John Simm, who starred in the BBC1 drama Life on Mars, will play the Dutch artist in the film. It is due to be screened next year and confirms a trend towards screen depictions of the lives and works of great painters.

Eight artists are featured in Simon Schama's Power of Art, which is being shown on BBC2. In the cinema, Goya's Ghosts, featuring Natalie Portman, will be followed next year by Nightwatching, a dramatisation of the painting of Rembrandt's The Night Watch, featuring the actor Martin Freeman as the Dutch artist. A biopic of Gustav Klimt, starring John Malkovich as the Austrian artist, is awaiting release.

The lives of artists is a recurrent theme in the history of film, with their scandalous or tragic tales of at least as much interest as their paintings. It also gives film stars the chance to bolster their artistic credentials by portraying tortured creative souls.

In the latest addition to this genre, Channel 4 is focusing on a period when Van Gogh and Gauguin cohabited in Arles in the South of France. John Lynch, who played the mysterious Nemo in the BBC's recent adaptation of Bleak House, will play Gauguin, starring alongside Simm, who has enjoyed critical acclaim for his appearances in the television dramas State of Play and Sex Traffic.

The film's title, The Yellow House, refers to the address in Arles which the two men shared in November and December 1888.

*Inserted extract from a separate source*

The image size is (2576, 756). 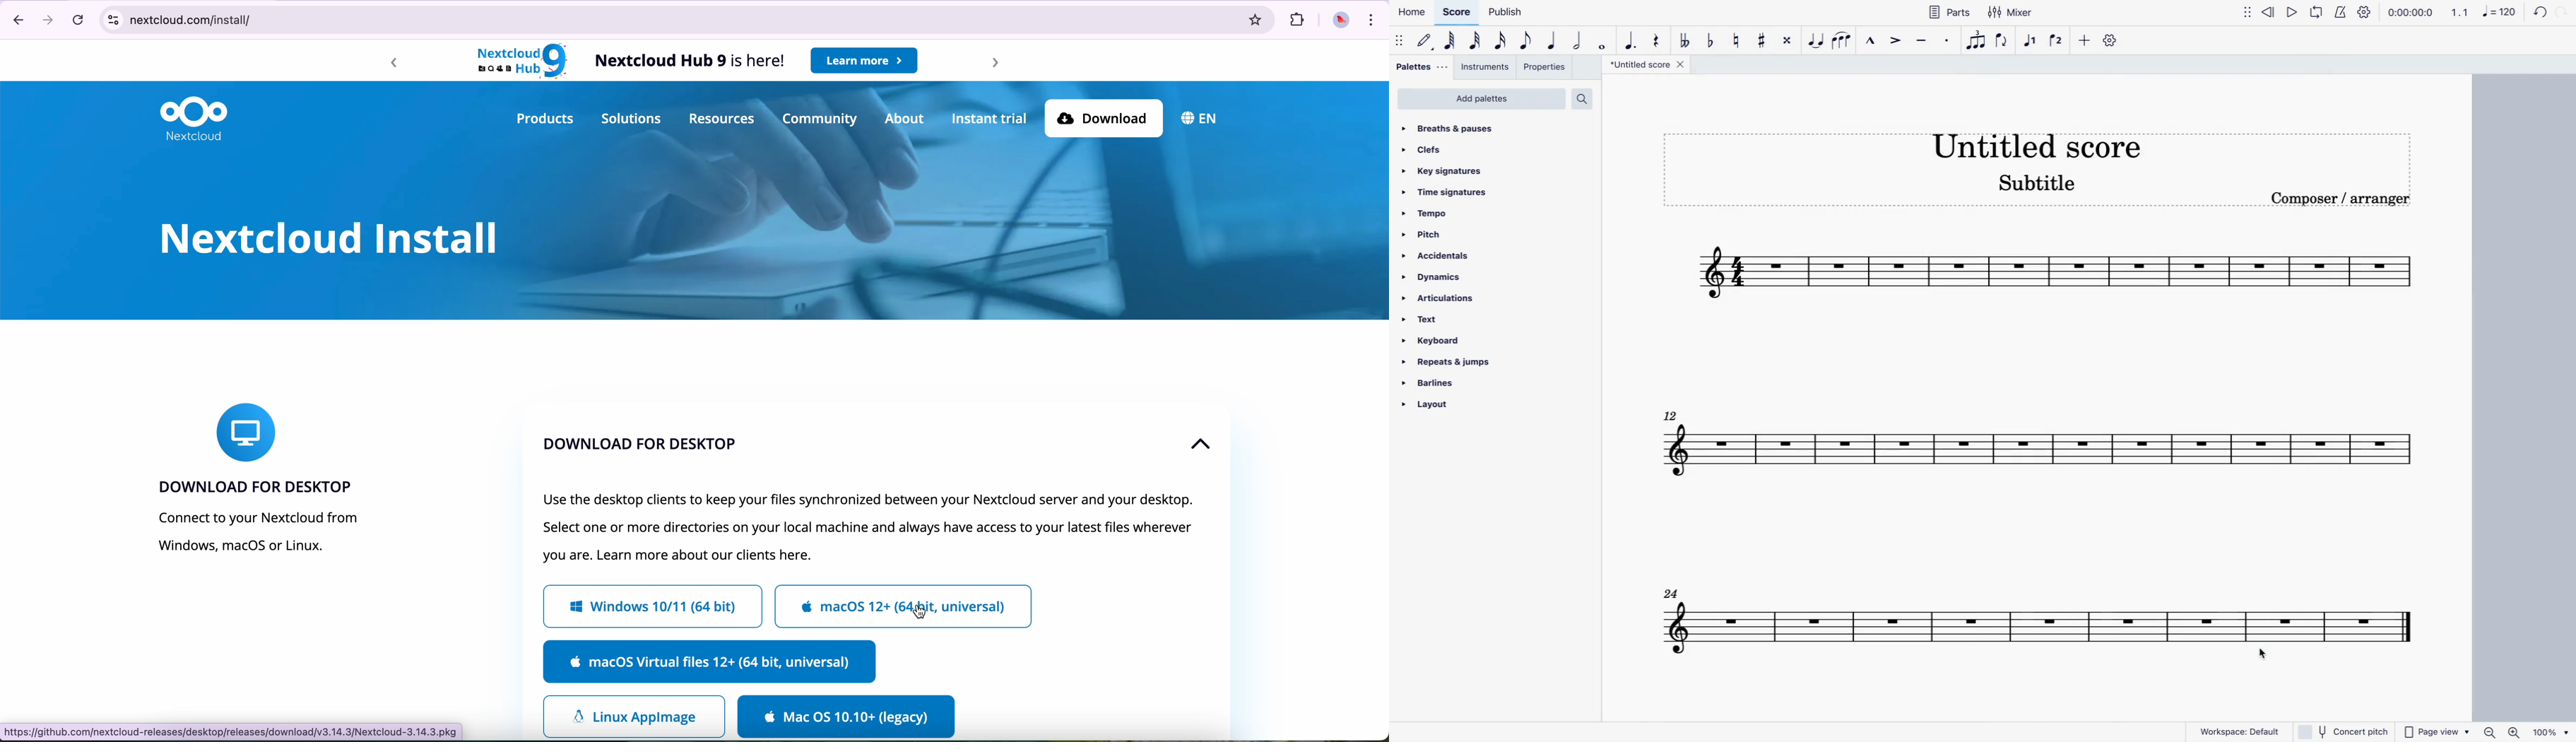 I want to click on composer / arranger, so click(x=2337, y=203).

In the TalkbackThames production, the artists will be shown as they approach middle age, still flat broke, and abandon respectability, family and friends to commit themselves to painting.

Their last hope is each other, but only if they can get along. Gauguin rightly fears that Van Gogh is on the brink of a psychological crisis; Van Gogh claims that Gauguin puts too much salt in the stew.

They drink, argue, and visit prostitutes, but most of all, paint together, sharing their obsession. During the two months they produce paintings that are now acknowledged as masterpieces of modern art. The film explores to what extent this period of creativity affected them personally and whether their friendship - the last chance either has of having any kind of relationship - can survive.

Simon Schama's Power of Art underlines the popularity of artists on the small screen. The series, broadcast at 9pm on Fridays, examines eight artists starting with Caravaggio and ending with Rothko. Schama, explaining the concept behind the series, said: "This is not a series about things that hang on walls, it is not about decor or prettiness. It is about the force, the need, the passion and power of art."

Mark Kines, of the independent film company Cassava Films, said: "The films are almost never hits. The average filmgoer couldn't give a damn about these [artists]. As long as history provides us with unhappy, abusive, depressive, suicidal, alcoholic painters - some of whom managed to do brilliant work - filmmakers and actors will exploit their stories."

From canvas to celluloid

* Salma Hayek as Frida Kahlo

Hayek played the surrealist Mexican painter in the 2002 biopic Frida. Nominated for six Oscars, it charts Kahlo's life from her early struggle with disability to her tempestuous relationship with her artist husband.

* Anthony Hopkins as Pablo Picasso

Seen through the eyes of Picasso's lover Francoise Gilot (Natasha McElhone), the 1996 film Surviving Picasso concentrates on the artist's personal life and relationships rather than his works of art.

* Ed Harris as Jackson Pollock

Directed by and starring Ed Harris, Pollock, depicts the artist's turbulent career from struggling painter to celebrity, and the emotional torment which fuelled his work and led to his death.

* Kirk Douglas as Vincent van Gogh

Douglas played the painter in Lust for Life, a 1956 biopic directed by Vincente Minnelli and adapted from the novel by Irving Stone. Tim Roth also played Van Gogh - in Robert Altman's Vincent and Theo in 1990.